In part, Milne tries to describe the map $d$. The part where I am stuck is why $\sigma m – m$ lie in the submodule $M'$ of $M$.
Let $f$ be the grpup homomorphism $M' \to M$ and $g$ be the group homomorphism $M \to M''$ from the first sequence. Also, let $m \in M$ such that $g(m) = m''$ (as Milne does, just without giving the map a name).
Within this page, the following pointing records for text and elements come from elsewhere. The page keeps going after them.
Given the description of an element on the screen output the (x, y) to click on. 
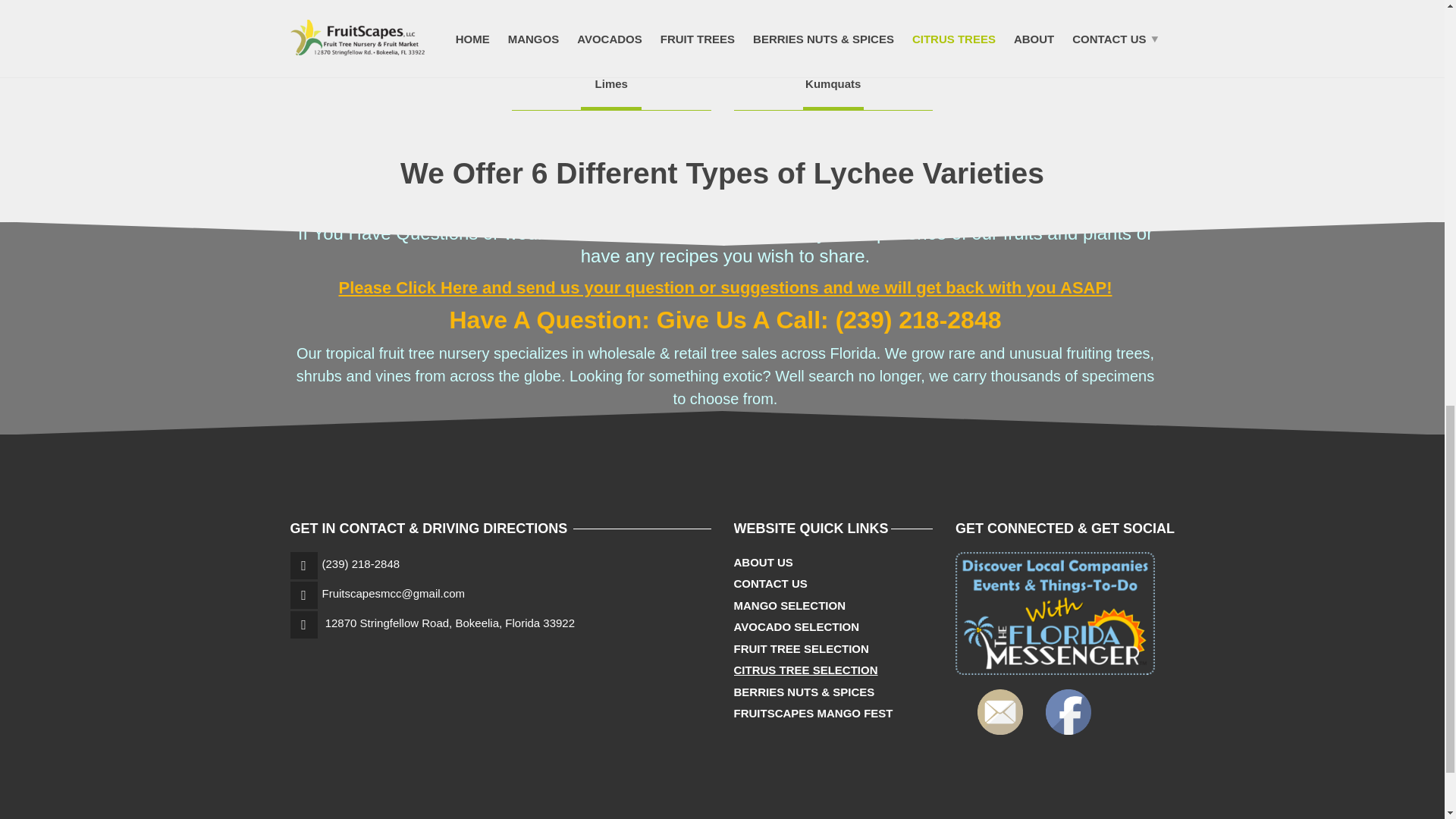
CONTACT US (770, 584)
Limes (611, 83)
MANGO SELECTION (789, 606)
Kumquats (832, 83)
ABOUT US (763, 563)
12870 Stringfellow Road, Bokeelia, Florida 33922 (449, 622)
AVOCADO SELECTION (796, 627)
Given the description of an element on the screen output the (x, y) to click on. 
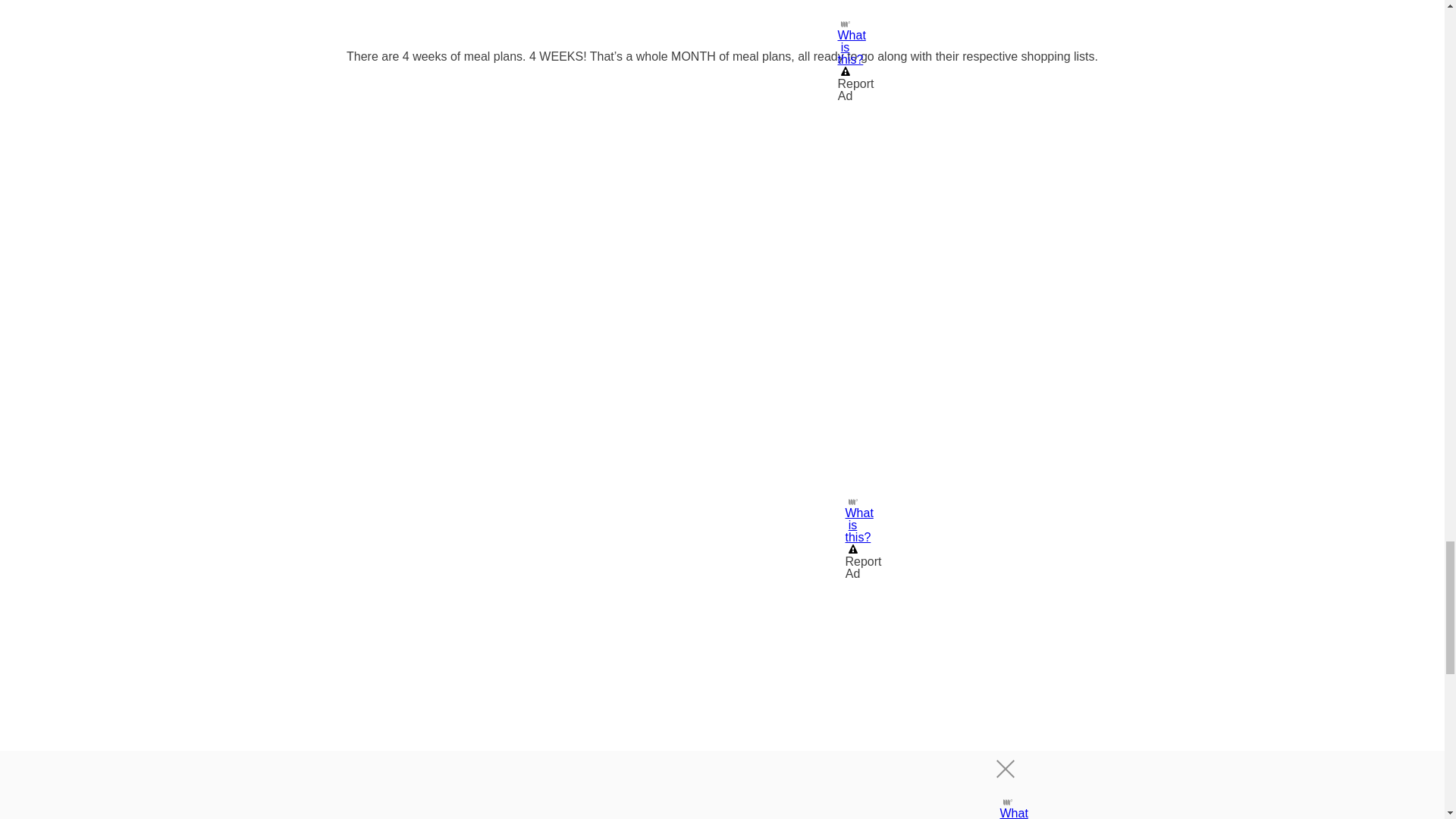
3rd party ad content (721, 16)
3rd party ad content (721, 491)
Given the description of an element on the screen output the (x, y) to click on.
We know that $M' \simeq \operatorname{im}(f) = \ker(g)$ because of the exactness of the first sequence.
So in order to show $\sigma m – m \in M'$ (for an arbitrary $\sigma \in G$), we must show $g(\sigma m – m) = 0$. I only got
$$g(\sigma m – m) = g(\sigma m) – g(m) = g(\sigma m ) – m''.$$
Here, I cannot find an argument why $g(\sigma m) = m''$. I also noted that I have not used the fact yet that $m'' \in M''^G$, i.e. $\tau(m'') = m''$ for all $\tau \in G$.
Could you please help me with that? Thank you!
Best Answer
You absolutely need the fact that $m''$ is fixed by $\sigma$. Thus in the quotient group, $\sigma m''-m''=0$. Thus, if $m$ is any preimage of $m''$ in $M$, although it need not lie in $M^G$, it does modulo $M'$. What this means is that $g(\sigma m-m)=\sigma(gm)-gm=\sigma m''-m''=0$. Thus $\sigma m-m\in \ker g=M'$, as needed.
I think the bit you missed is that $g$ is a homomorphism of $G$-modules, i.e., $g(\sigma m)=\sigma(gm)$.